Reading text:
/---

Hobart 19/2/17

Sunday woke with clouds and crisp air. Drowsily my feet hit the floor and I stumbled around trying to wake up. At the same time I’m trying not to be so awake, the nerves had started already. You know the feeling, you’re awake but trying to be asleep still. It’s a weird way to describe it, but if you know it, you understand.
Taping my leg I dressed, deciding on the tank top as it wasn’t raining. Good choice there, it warmed up considerably later on.
We made good time to the city, arriving with enough time to chill before hubby had to leave due to road closures. The race precinct was initially slow, and still chilly.  After all we were right near the water. Now normally I would have my jacket until the last minute and it would go in the bag drop bus, but seeing as hubby was meeting me at the finish line I gave it to him and had to deal with the resultant goosebumps for an hour. I did plenty of stretches to keep warm, and because now more than ever, it is important to keep my muscles stretched and warm.
Two toilet breaks down and with under 10mins to go we herded around the start line, nervously chatting, taking selfies and finding the pacer we wanted to keep within sight. The chit chat changes dramatically when you are in the starting bay, a whole new level of excitement and nervousness.
I know I have trouble with technology sometimes but this morning really took the cake. I had somehow not saved the last run I did, so on trying to start a new one my watch kept turning off. A bit more practice is needed to get each button down pat without looking at it. The result is I have no record of today’s route.
Once we set off and climbed the short hill to get onto the highway and start the bridge incline. From the trip over the bridge it was a zig zag pace, with 1000 other runners to contend with and the kids who are all over the place. I did go a little fast down the other side but the knee felt good and I passed the 30min pacer. Figuring I could slow down a little I made the small adjustment and grabbed a drink to sip as we passed the station.
The next decline saw me pull up as another runner tapped my shoulder and said my shoelace was undone…bugger. Pulling up on the footpath to re-lace, I tried twice to do it quickly with no success. Slow it down and there it goes. Thirty seconds gone, and I did push a little harder as I headed off again.

\---

Entries supplied:

/---

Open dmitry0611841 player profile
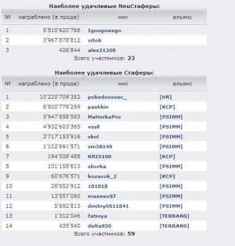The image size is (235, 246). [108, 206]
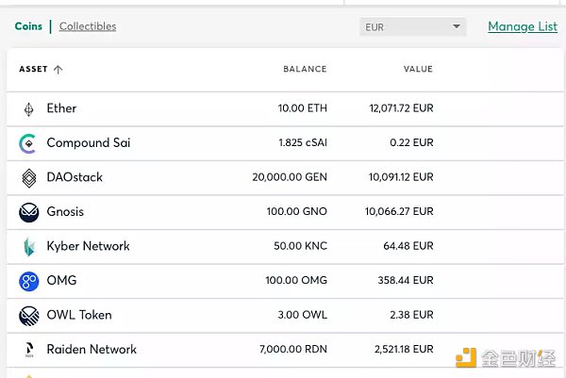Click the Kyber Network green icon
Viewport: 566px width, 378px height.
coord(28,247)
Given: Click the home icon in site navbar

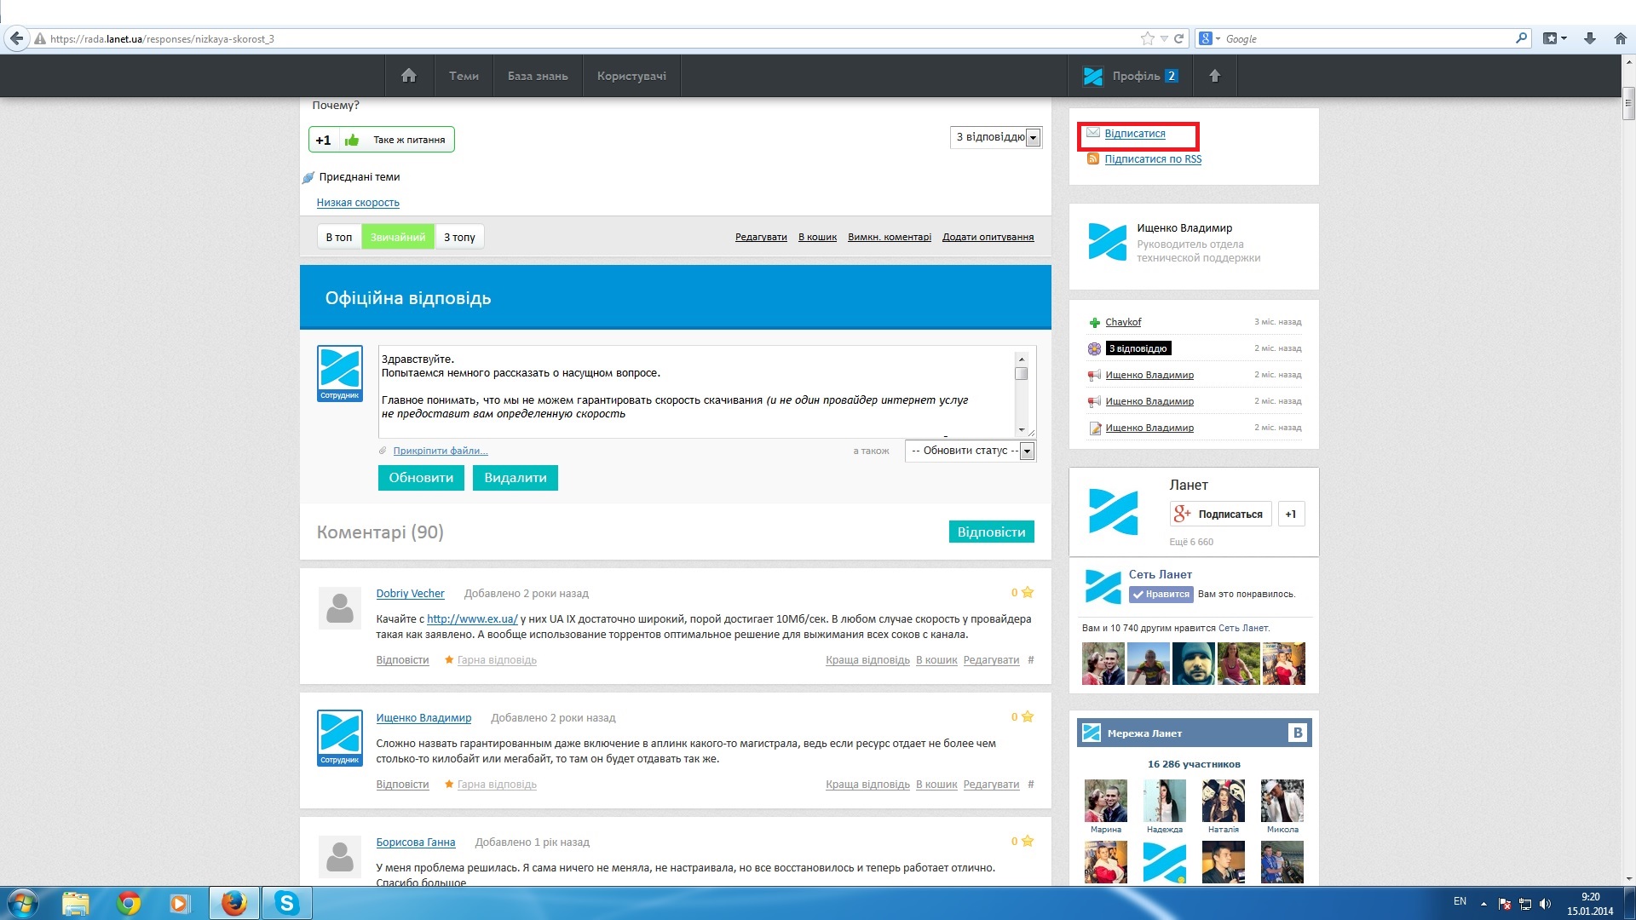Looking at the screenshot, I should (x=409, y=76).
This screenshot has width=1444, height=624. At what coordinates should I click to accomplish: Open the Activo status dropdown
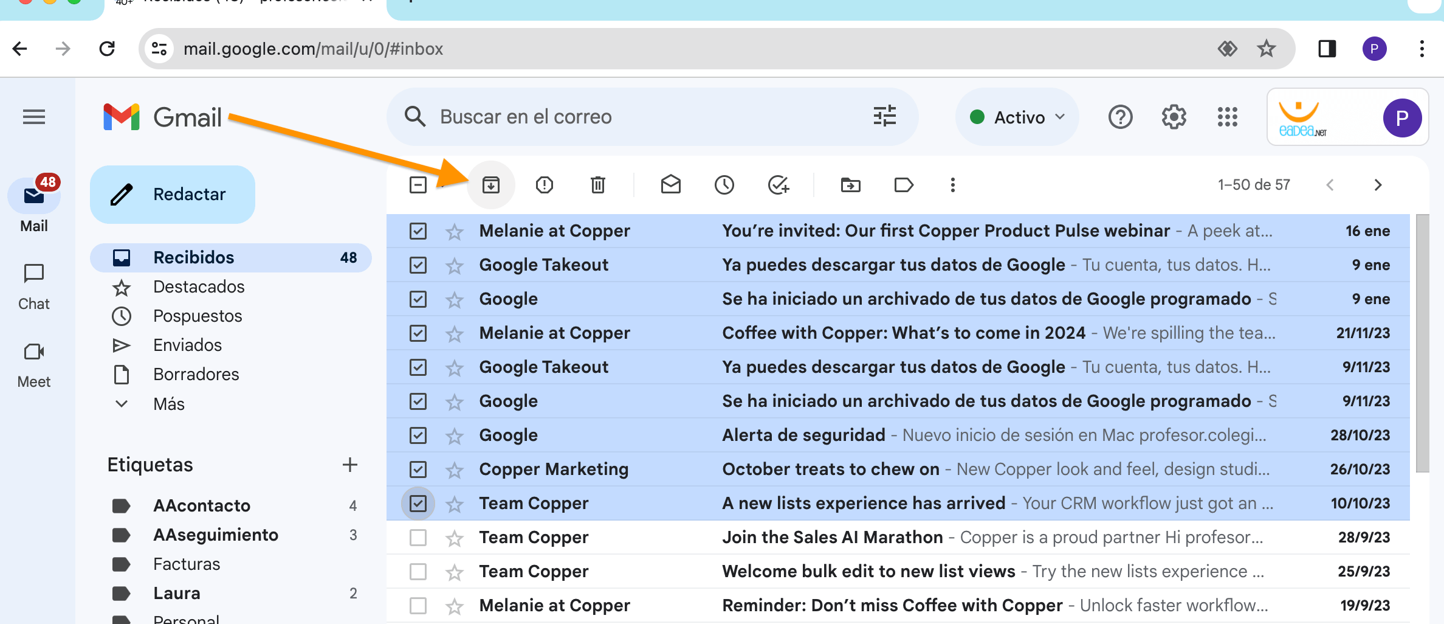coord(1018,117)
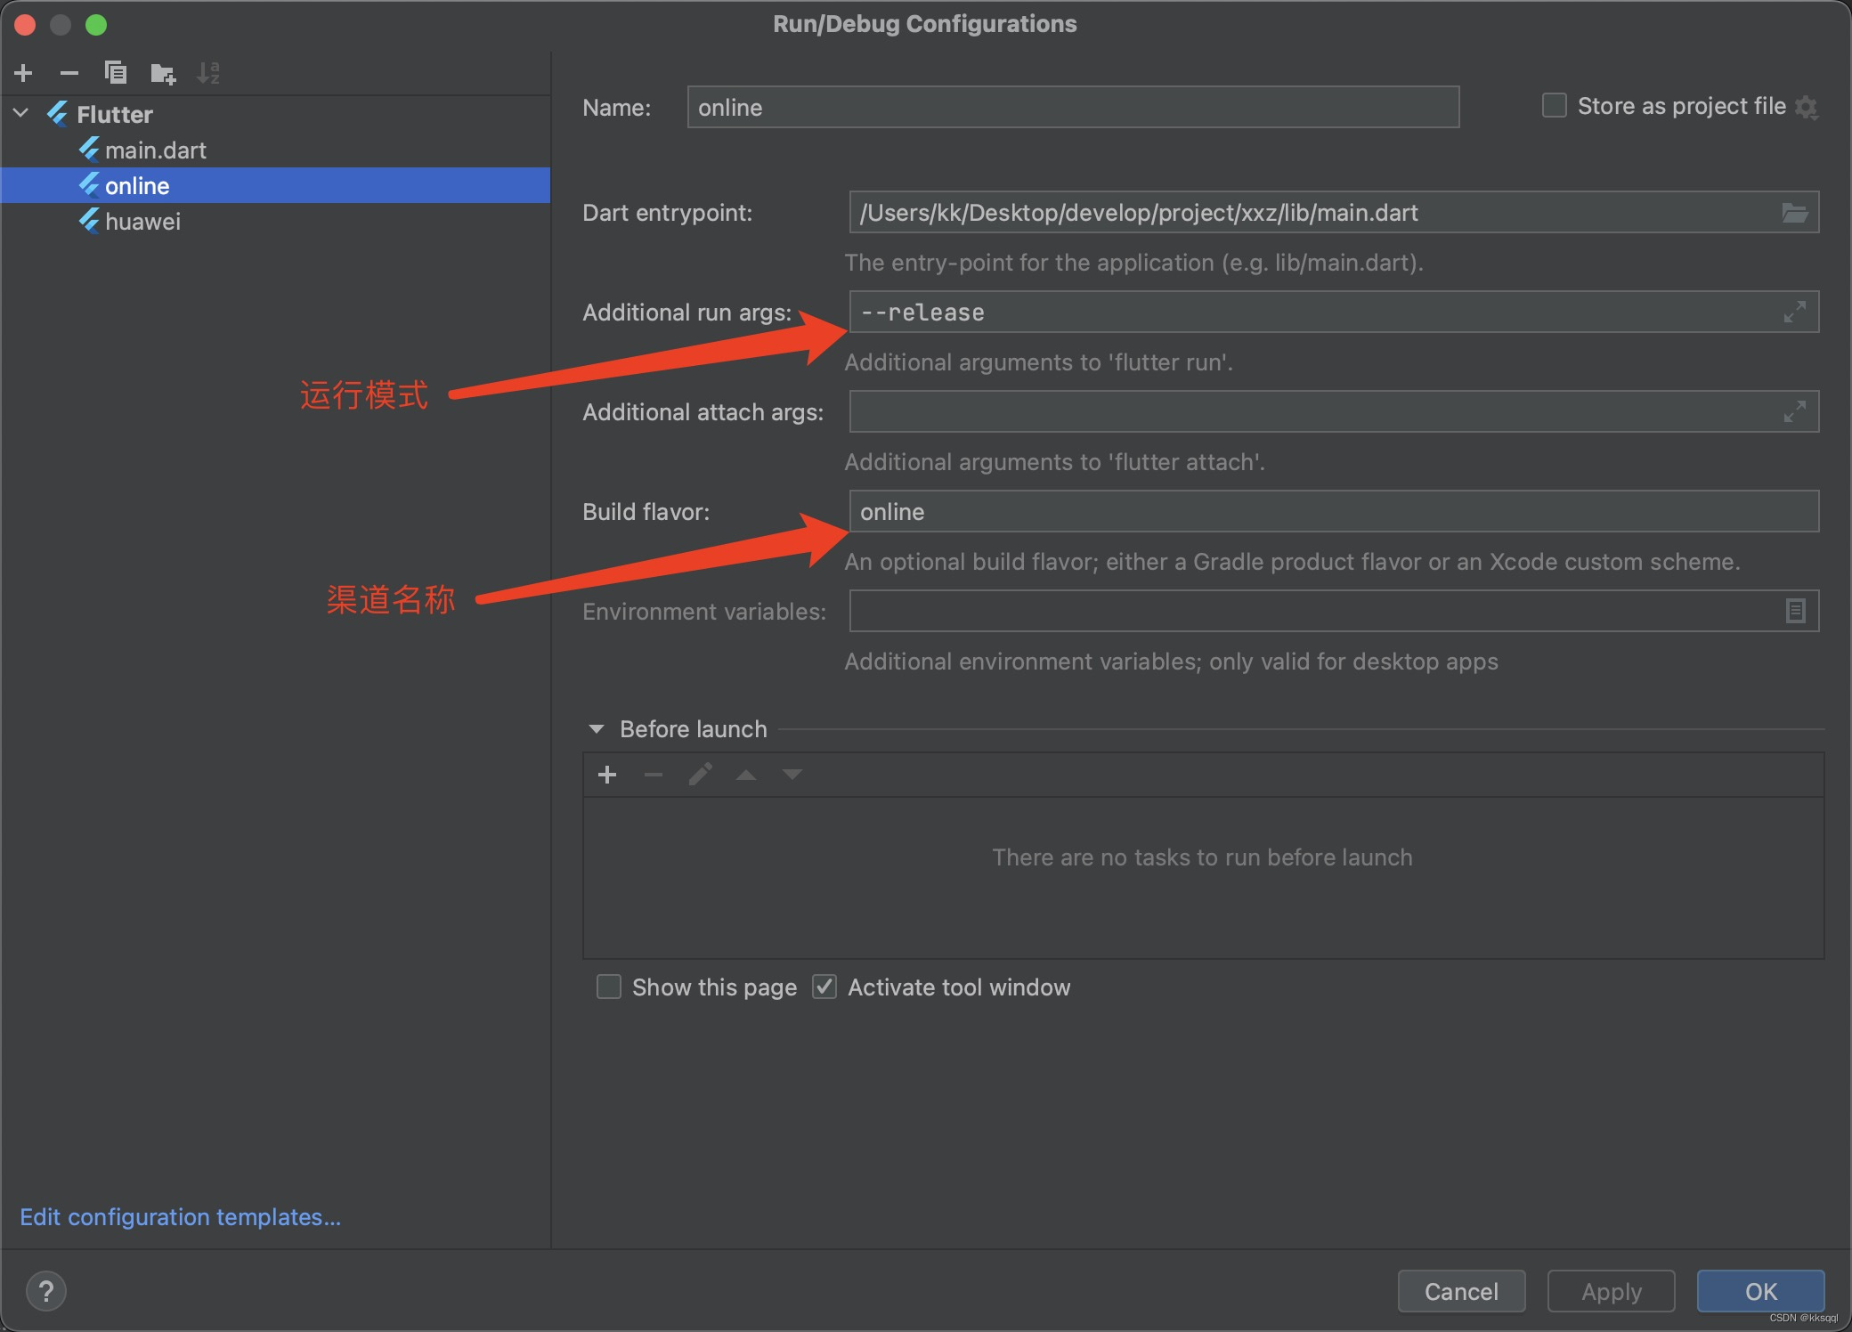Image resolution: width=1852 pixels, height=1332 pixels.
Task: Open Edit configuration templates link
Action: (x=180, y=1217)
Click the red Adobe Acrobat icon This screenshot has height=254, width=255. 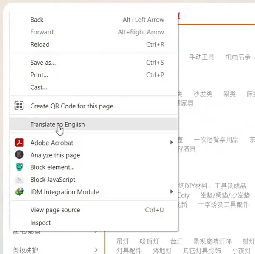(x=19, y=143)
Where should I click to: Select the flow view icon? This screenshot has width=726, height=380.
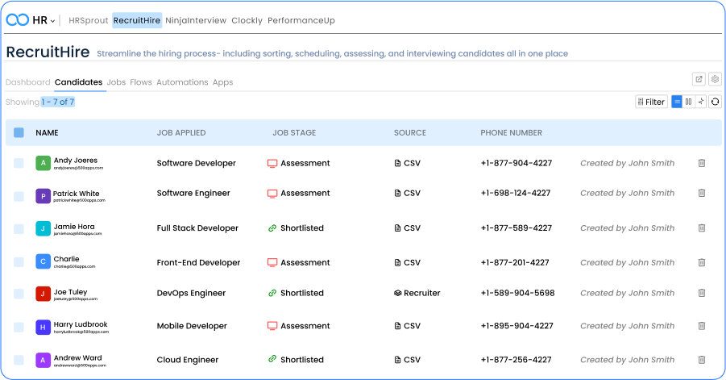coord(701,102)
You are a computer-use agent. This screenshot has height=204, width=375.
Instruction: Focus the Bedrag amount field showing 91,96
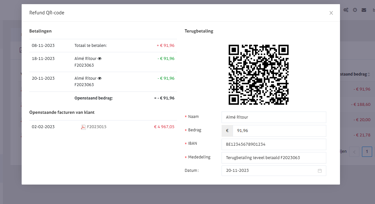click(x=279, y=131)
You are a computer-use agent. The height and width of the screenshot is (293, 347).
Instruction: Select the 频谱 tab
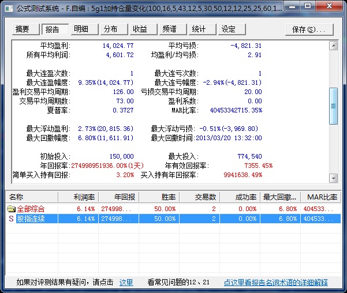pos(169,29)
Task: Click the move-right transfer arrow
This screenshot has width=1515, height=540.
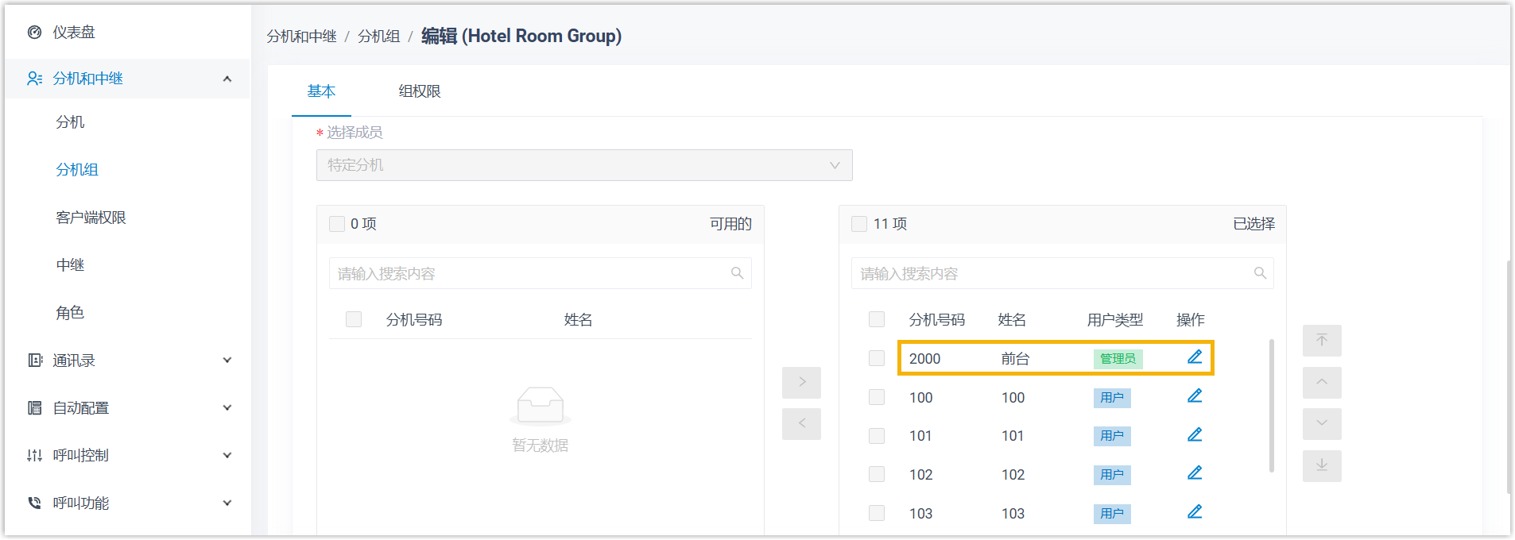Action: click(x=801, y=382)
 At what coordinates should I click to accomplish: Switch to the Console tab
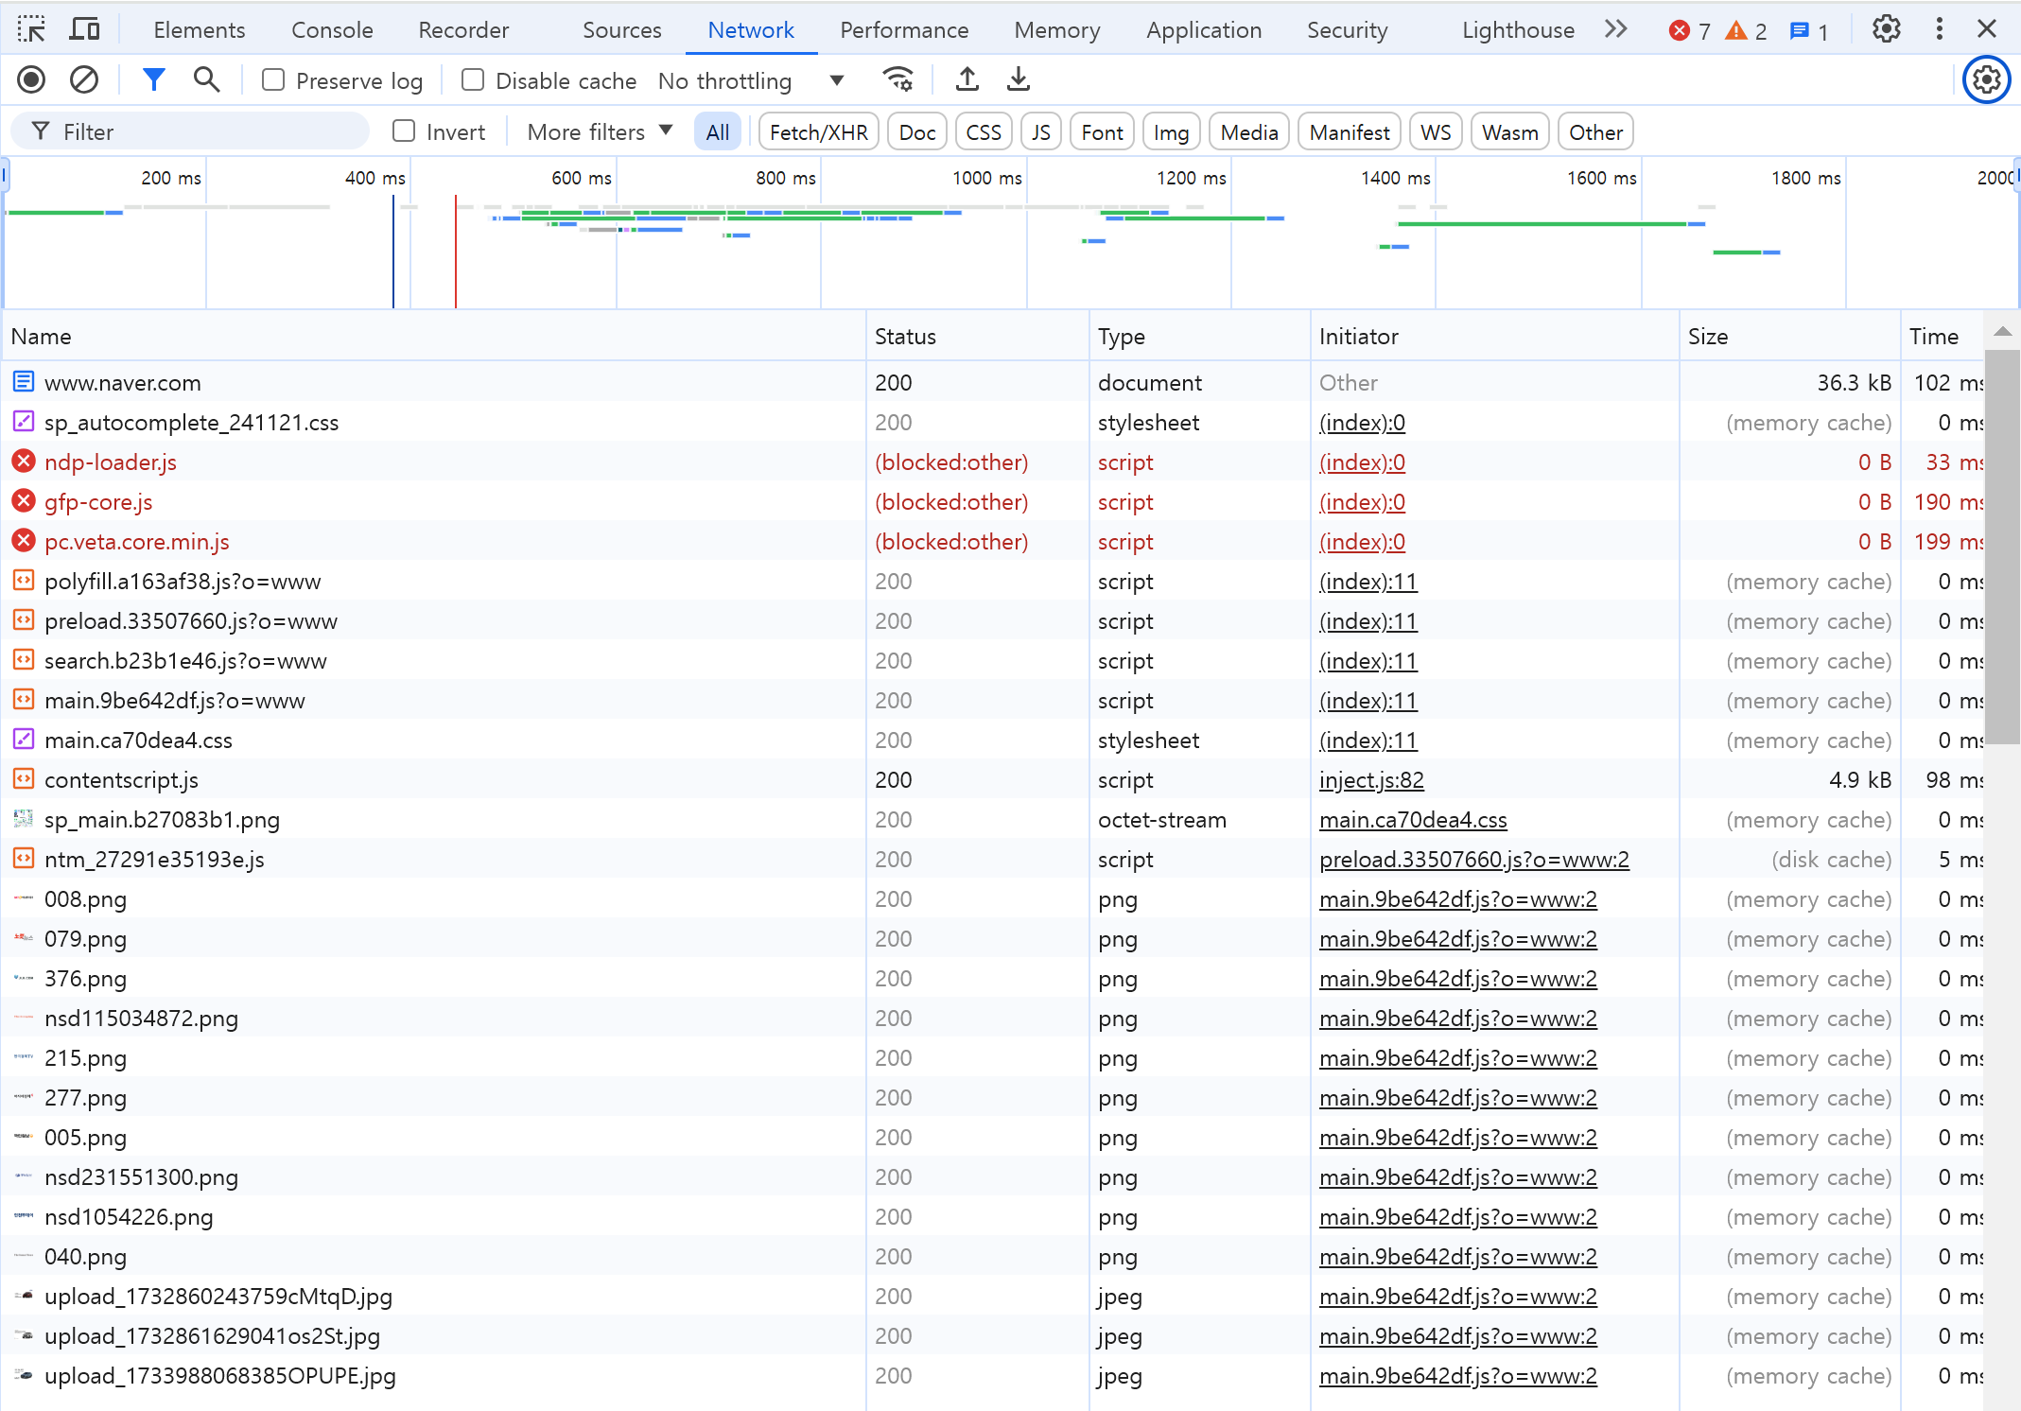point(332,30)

\---

Task statement: Can you carry on the Hobart race account from its last sentence? The listing stands apart from the Hobart race account.

Response:
We’re now at Davey street, heading around the back of Morrison street, across Constitution dock and into Salamanca. This is the last km and those around me started pulling away, I didn’t have the energy for a full on sprint so I increased my pace just a little.
Through the crowds cheering and calling out – this is an awesome feeling, especially when you see people you know – then around the cone and into the finishers chute.
The time board said 1.28 something so I’m hoping that means I finally got a sub 30. It was to be. Yay! Pulling up over the line and I grab my medal, ‘thank you very much, omg, it’s so heavy…’ and grab my Gatorade, free hat and a slice of watermelon.
And proceed to hunt out hubby. Where is he? One reason to keep my phone on me. I do my stretches while I wait, hoping he arrived back in time to see me finish.
A good ten minutes passes before I turn around and there he is. We just missed seeing each other in the crowd.
Hugs and pictures and can I put my jacket on now, I’m cold and we head off to coffee and breakfast.
The time is 9.30, I feel awesome and ready to get the rest of my day going.

Rhetorical question, but why did I wait so long to do strength exercises? Oh my god, it has helped so much in just a month. Not only do I feel stronger, but I feel faster (without trying) and fitter.
My knee was awesome. It niggled a little but no sharp pains, and it wasn’t stopping me from getting this done.

I know now I can register for the next 10k, a semi road-semi trail run than I did last year. Another time to beat. Or at the very least, simply finish.

Running with only a watch, with no phone… I love it. Theres a certain sense of freedom not having anything else on me. No music, no phone to worry about (the odd message or call from those who forget what I’m doing) which is cool, as I’ve been enjoying my runs without music. Another sense of freedom, leave it all behind, listen to nature, your footsteps, breathing…. I digress, oops. It’s an awesome feeling.
This is going to be a good year I can feel it.

My time was  awesome, with a mere 15 seconds between gun time and chip time.

Run strong and do your best, Jennifer.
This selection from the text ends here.